Figure 3. The KL mutation affects the total KL protein expression.

(A) The KL mutation significantly reduces expression and secretion of KL. Wild-type and H193R KL isoforms were transiently expressed in HEK293 cells. Proteins in culture media (M) and cell lysates (L) were analyzed by immunoblotting with anti-V5 (KL) and β-actin antibodies. Only 1/20 volume of wild-type–secreted KL media (M1/20; compared with H193R KL) was loaded on the gel. mKL, membrane-bound KL; sKL, secreted KL. (B) Temperature rescue of membrane KL expression. Cells stably expressing either wild-type or H193R membrane-bound KL were seeded equally and maintained in culture at either 37°C or 28.5°C. Expression of wild-type KL was comparable at the 2 temperatures tested, whereas increased amounts of fully glycosylated mutant KL protein was produced at the lower temperature in 2 independent experiments. All data are representative of at least 3 independent experiments.

Figure 4. The KL mutation impairs KL-dependent FGF23 signaling.

HEK293 cells were transiently transfected with vector alone (BLK), wild-type, or mutant (MUT) membrane-bound KL. The cells were treated for 30 minutes with 100 ng/ml FGF23 or vehicle. Relative EGR1 mRNA expression was determined by real-time quantitative RT-PCR using β-actin as the internal standard (n = 6–8). Results are presented as fold change (mean ± SEM) compared to unstimulated cells. *P < 0.01, compared with BLK; †P < 0.01, compared with the same plasmid transfection without FGF23 treatment; ‡P < 0.01, compared with WT+FGF23.

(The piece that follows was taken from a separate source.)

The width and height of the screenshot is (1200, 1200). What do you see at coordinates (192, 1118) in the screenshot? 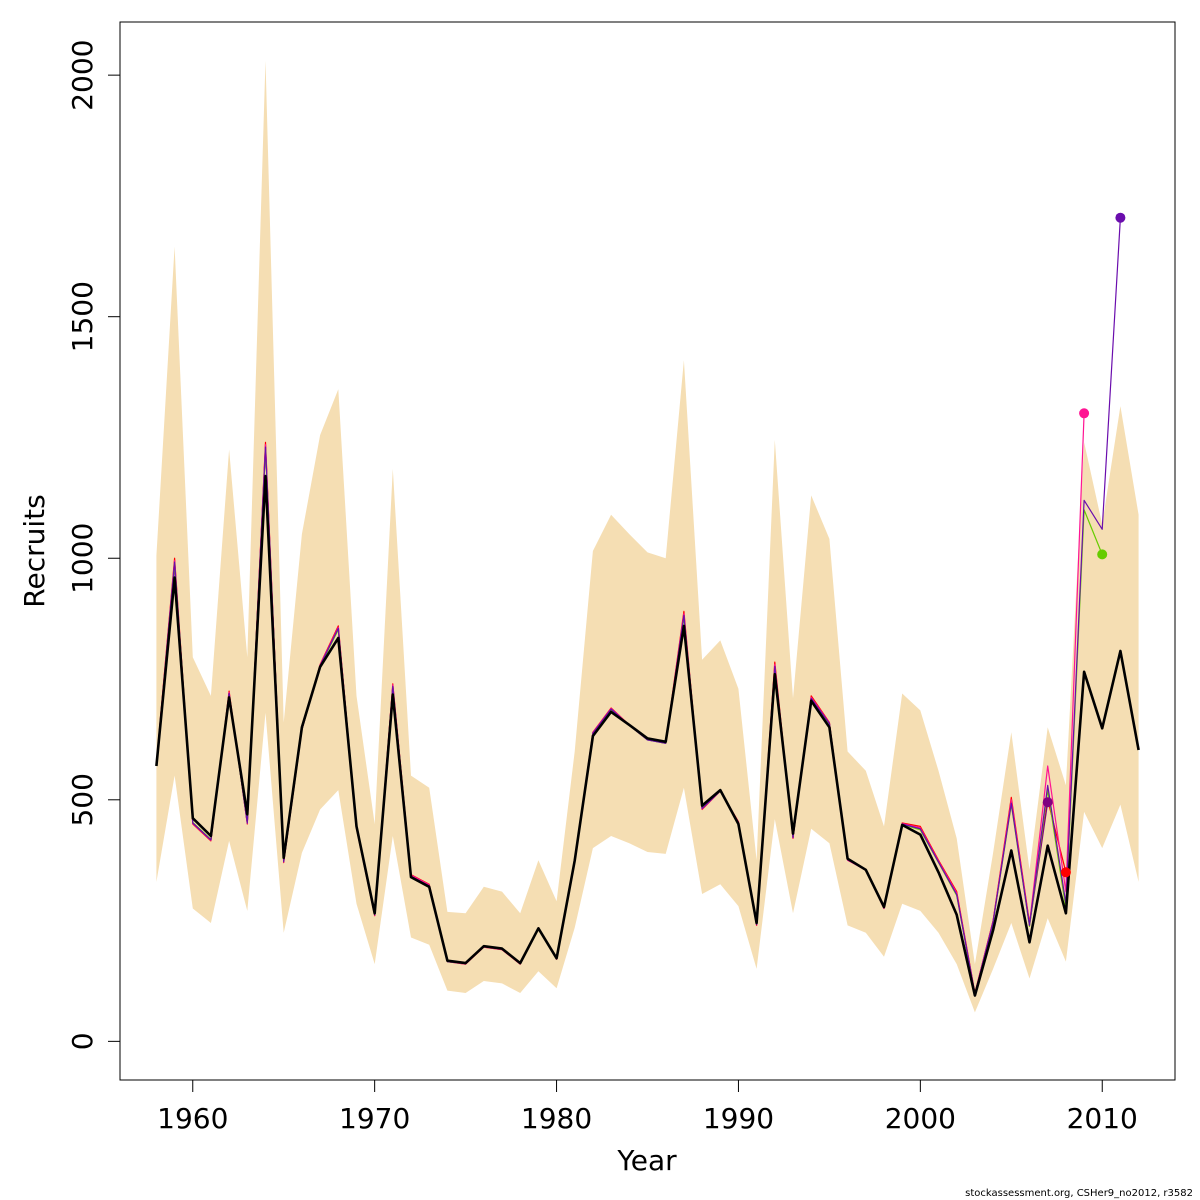
I see `x-tick-label-1960: 1960` at bounding box center [192, 1118].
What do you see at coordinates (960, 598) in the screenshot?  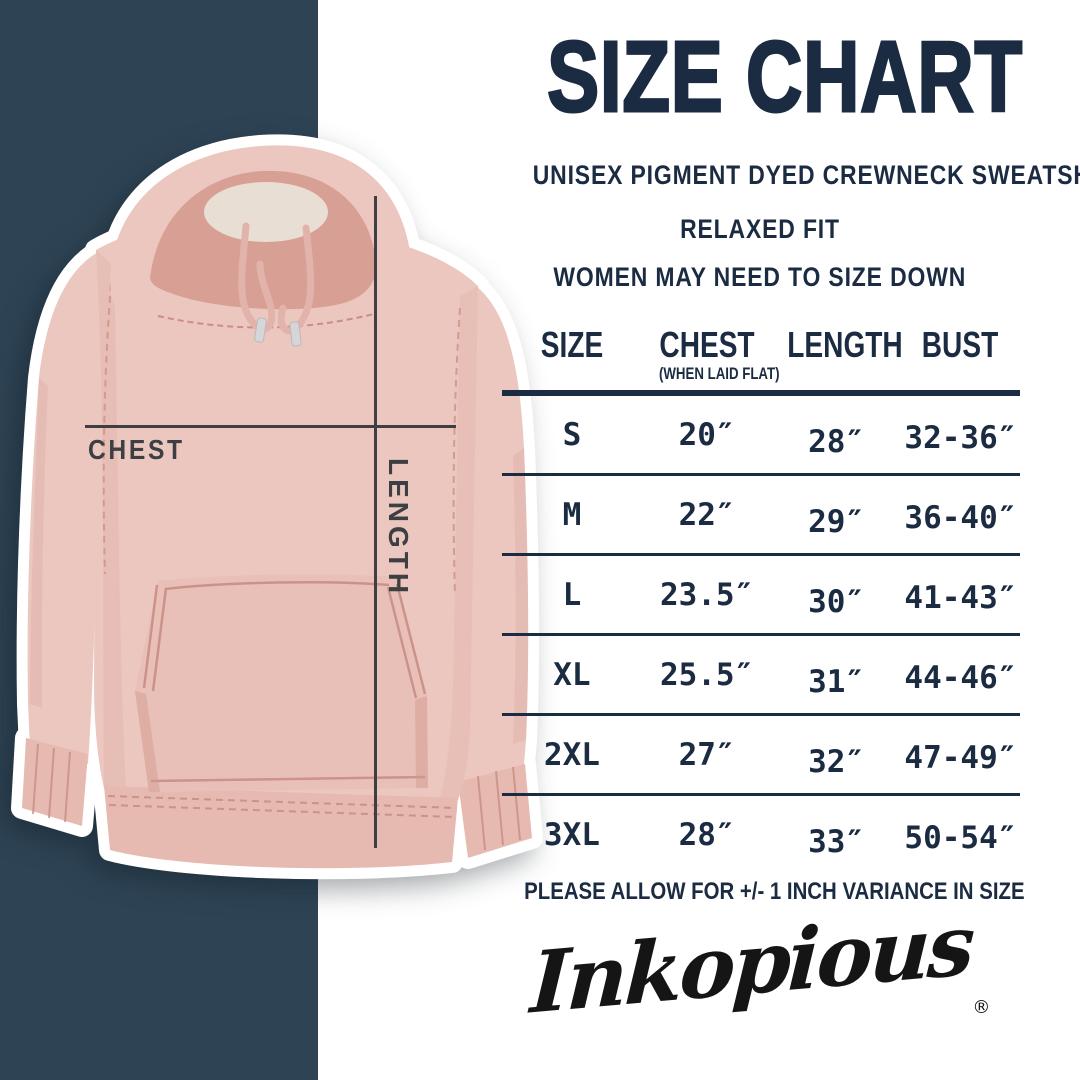 I see `bust-cell: 41-43″` at bounding box center [960, 598].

Figure 5. The KL mutation impairs the ability of membrane-bound KL to form a ternary complex with FGF23 and FGFR1c.

HEK293 cells overexpressing wild-type or mutant mKL were transfected with FGFR1c and treated with FGF23. KL or FGF23 were immunoprecipitated, and the immunoprecipitates were analyzed for coprecipitated proteins by immunoblotting with the antibodies indicated.